From the first line to the last, copy the data exactly and drop the pictures.

(Stored data entries)
*** Begin section ***

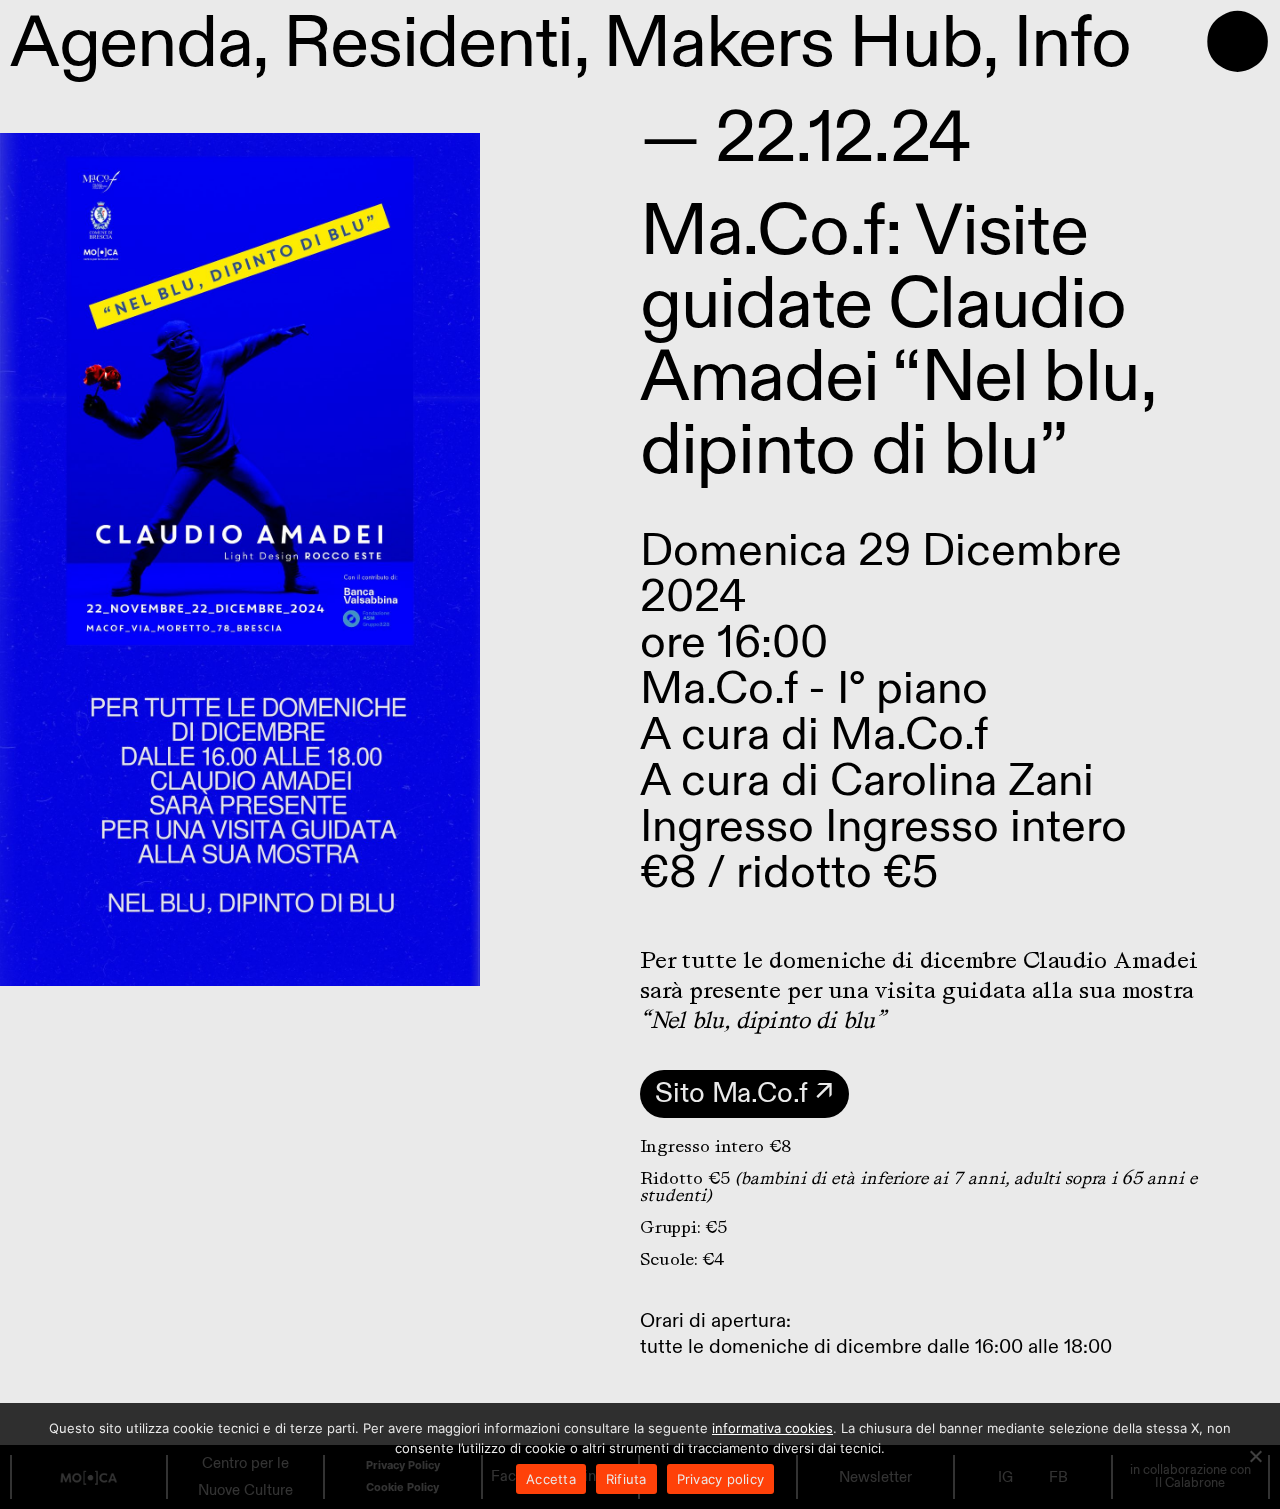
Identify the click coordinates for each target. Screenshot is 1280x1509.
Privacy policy (721, 1479)
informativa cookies (772, 1428)
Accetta (551, 1479)
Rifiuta (626, 1479)
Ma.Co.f (909, 734)
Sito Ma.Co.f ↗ (744, 1093)
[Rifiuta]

*** End section ***

Answer below:
Identify the click coordinates for each target. Screenshot is 1280x1509.
Privacy policy (721, 1479)
informativa cookies (772, 1428)
Accetta (551, 1479)
Rifiuta (626, 1479)
Ma.Co.f (909, 734)
Sito Ma.Co.f ↗ (744, 1093)
[Rifiuta]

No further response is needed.